Parece seguro que este gasto generará un auge muy sólido a corto plazo. Si todo va bien, la producción se expandirá para satisfacer la demanda; la inflación aumentará modestamente; y la economía cambiará a una nueva, y más dinámica, senda. Pero si, como Larry Summers, el exsecretario del Tesoro de EEUU, dijo en una entrevista con el FT, el resultado más bien es un enorme aumento en la inflación y un tardío endurecimiento monetario, pudiera ser que una crisis financiera y una profunda recesión ocurrieran antes de 2024, trayendo a Trump, o a alguien peor aun, al poder.

Hay mucho en riesgo y Joe Biden lo sabe. No se trata solo de asegurar una sólida recuperación económica pos-covid para EEUU. No se trata solo de restaurar la posición de EEUU en el mundo como aliado y actor en temas cruciales, como el clima. No se trata solo de demostrar que el gobierno estadounidense es capaz de hacer cosas importantes. Actualmente se trata de proteger el núcleo de la democracia: la aceptación pacífica de los resultados electorales.
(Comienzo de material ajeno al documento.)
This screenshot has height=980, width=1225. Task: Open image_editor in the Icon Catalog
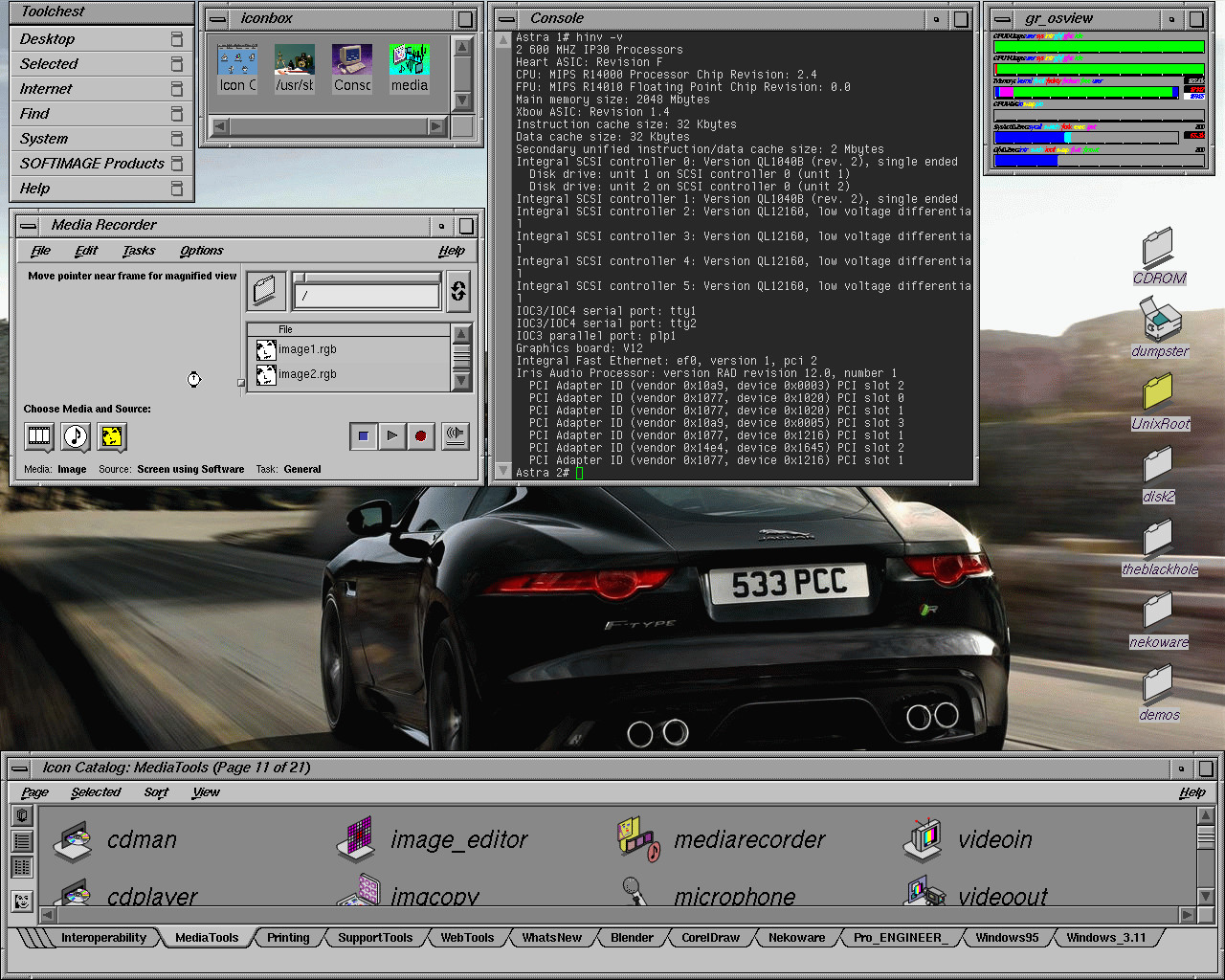(357, 839)
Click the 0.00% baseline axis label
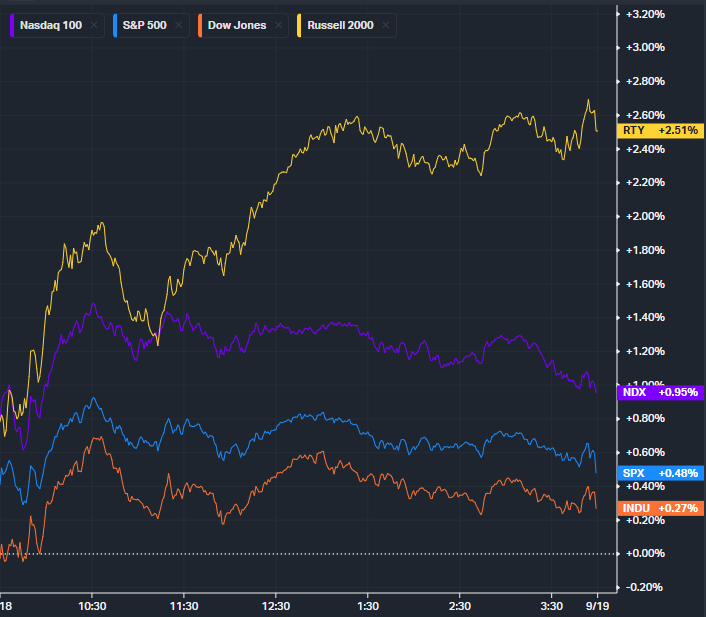Viewport: 706px width, 617px height. click(645, 553)
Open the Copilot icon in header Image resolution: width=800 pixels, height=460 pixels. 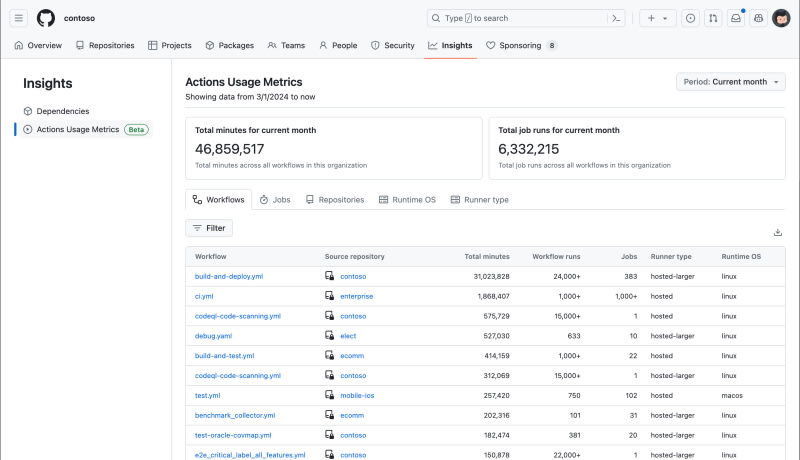(759, 18)
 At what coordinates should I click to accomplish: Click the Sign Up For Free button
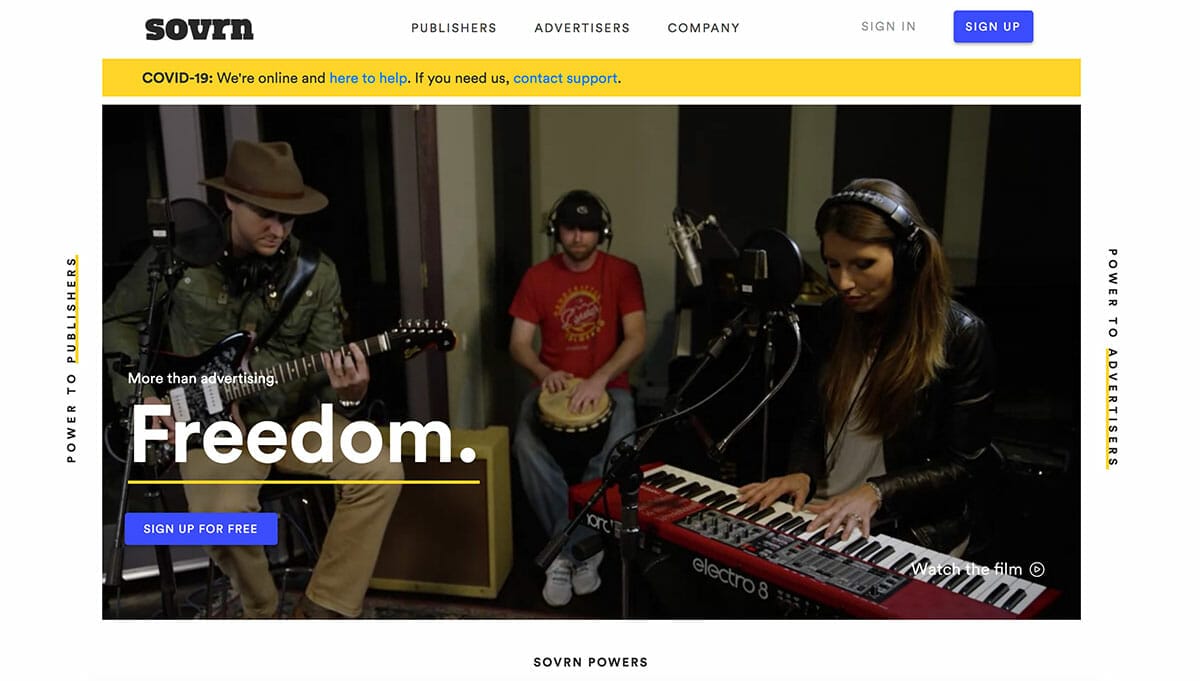point(201,529)
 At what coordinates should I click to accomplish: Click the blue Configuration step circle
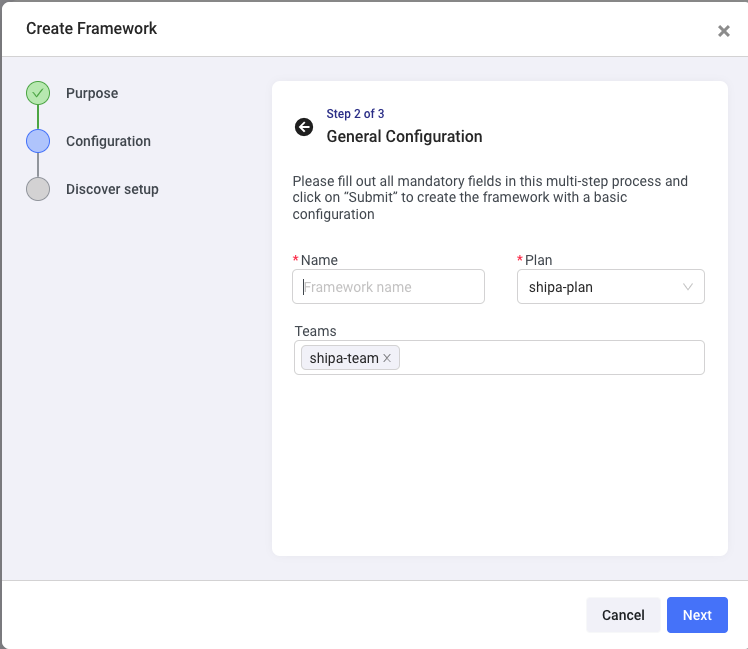tap(38, 141)
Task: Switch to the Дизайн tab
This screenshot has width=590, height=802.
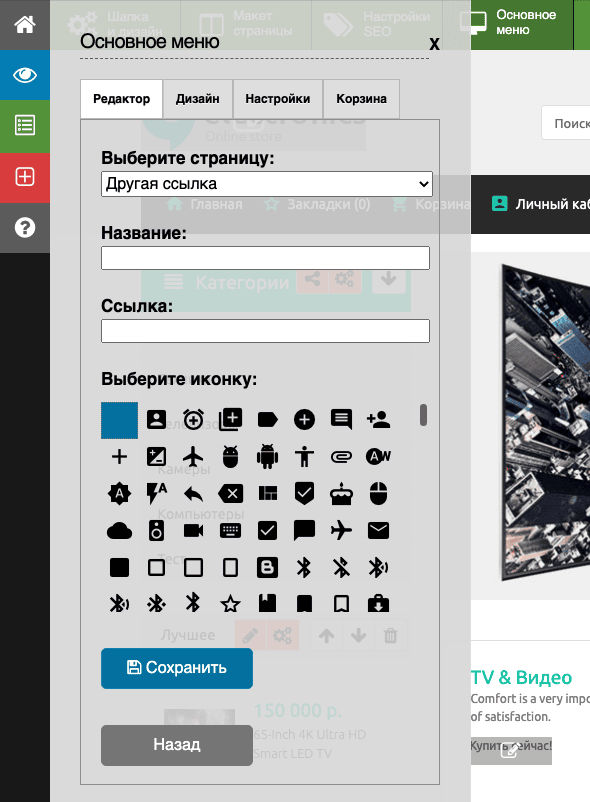Action: (x=197, y=99)
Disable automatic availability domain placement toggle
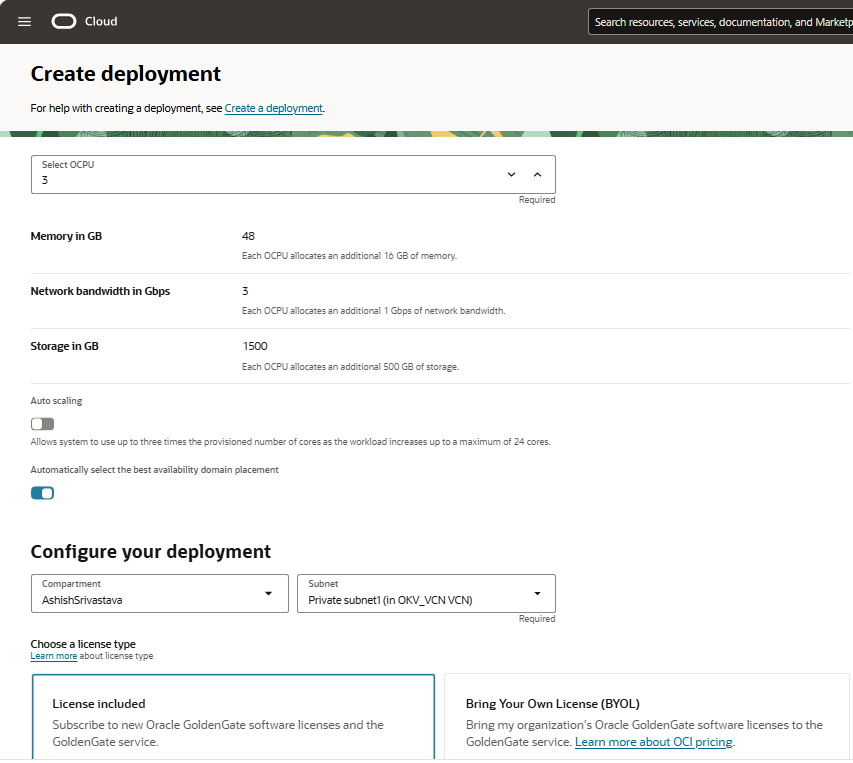The height and width of the screenshot is (763, 853). click(42, 493)
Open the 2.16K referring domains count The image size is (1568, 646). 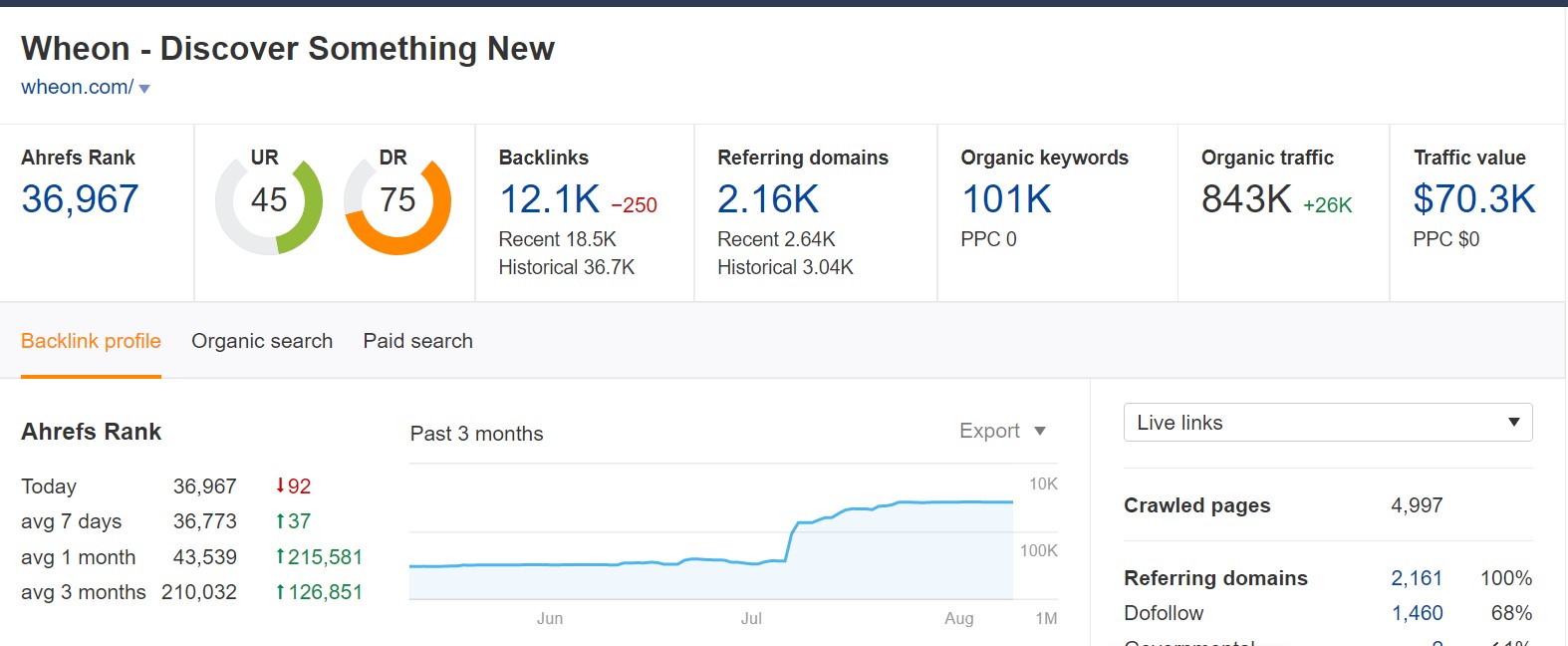tap(767, 199)
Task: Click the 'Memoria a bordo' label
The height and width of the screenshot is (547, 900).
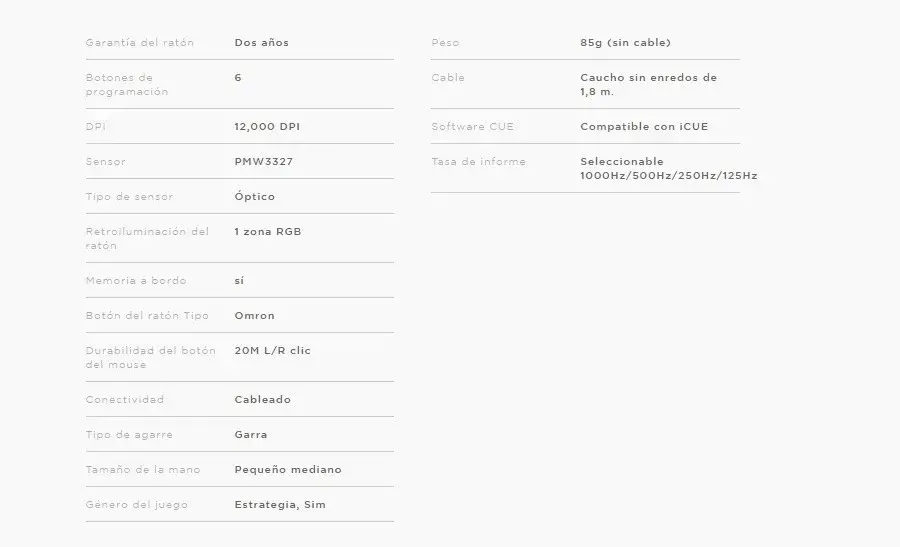Action: (136, 281)
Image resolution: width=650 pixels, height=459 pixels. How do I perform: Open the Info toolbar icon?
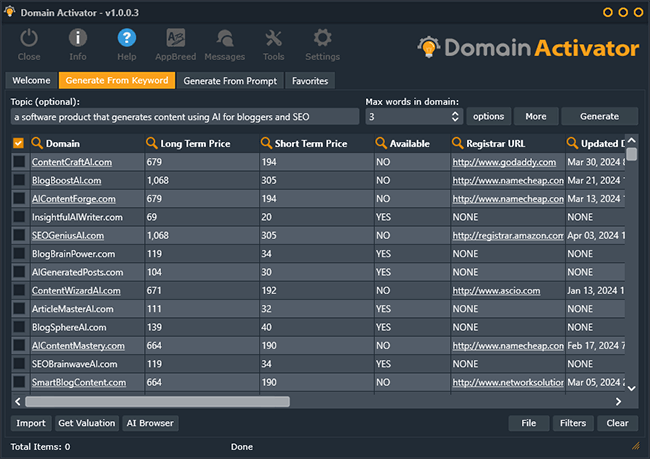point(77,39)
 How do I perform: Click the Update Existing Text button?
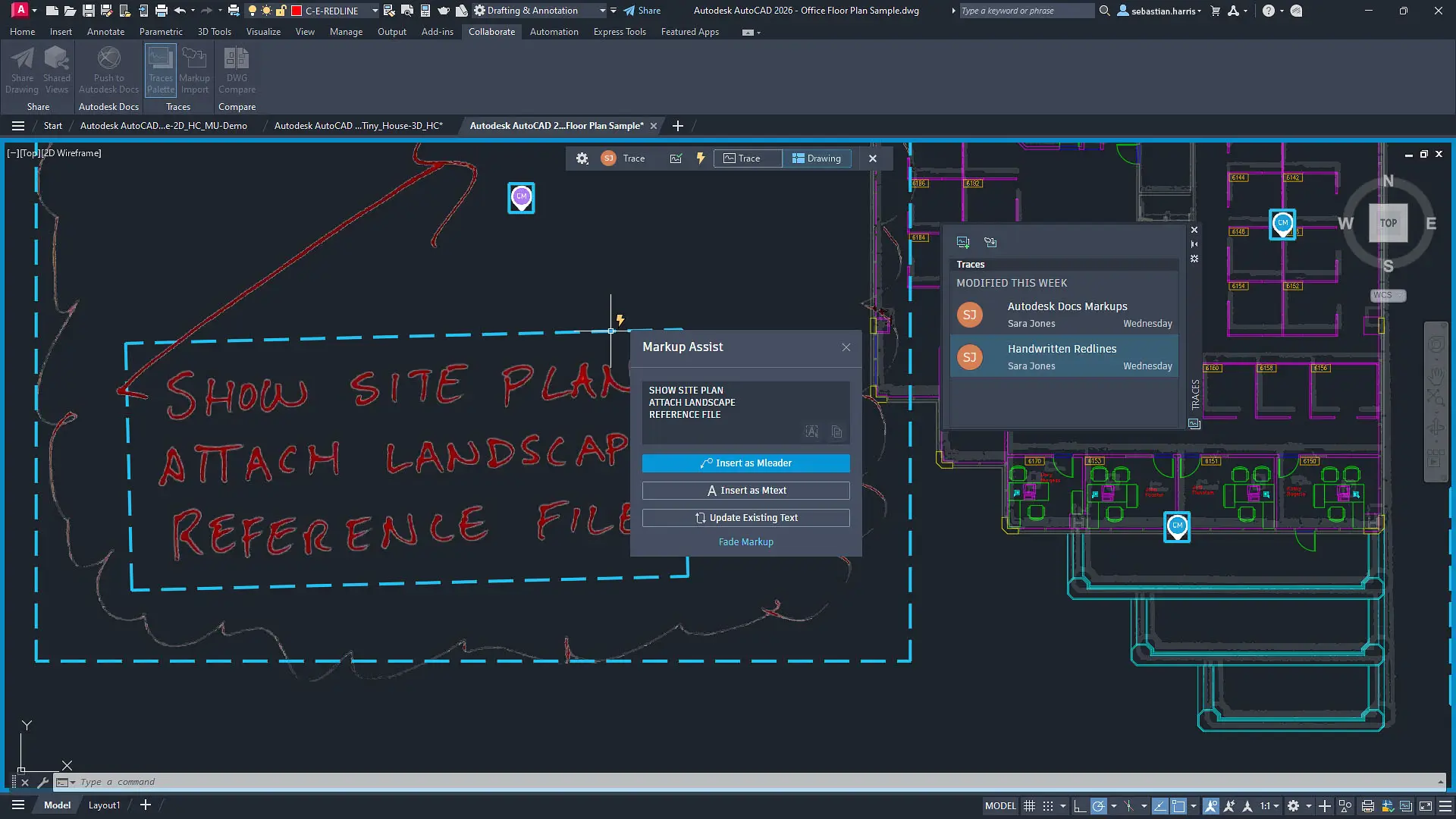point(745,517)
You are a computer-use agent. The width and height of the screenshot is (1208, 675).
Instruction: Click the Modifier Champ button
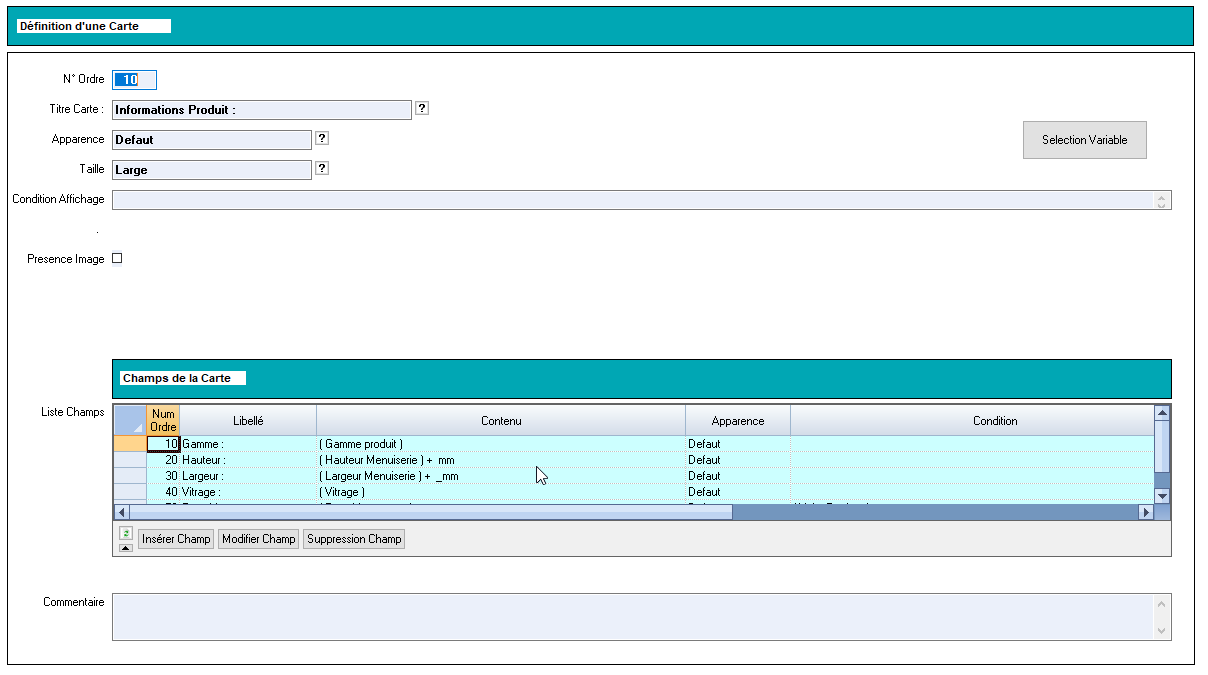tap(259, 539)
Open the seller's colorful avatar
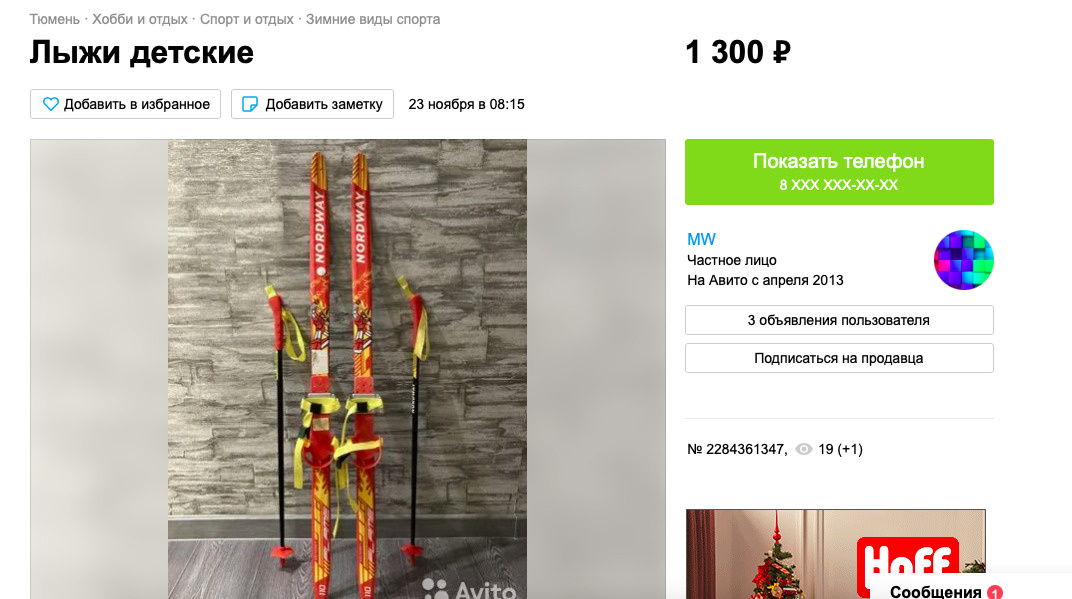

Si eso se acabara en EEUU, los aspirantes a autócratas de todas partes tendrían carta blanca para hacer lo que quisieran. El peligro es significativo debido a que los republicanos ya no son un partido democrático normal. Son cada vez más un culto antidemocrático con un aspirante a déspota como líder.

Yo desesperadamente espero que Biden tenga éxito. Pero él ha arriesgado muchísimo en el éxito de su programa. Puede que sea el riesgo más trascendental que haya hecho cualquier líder democrático en mi vida. El futuro de la democracia está en juego.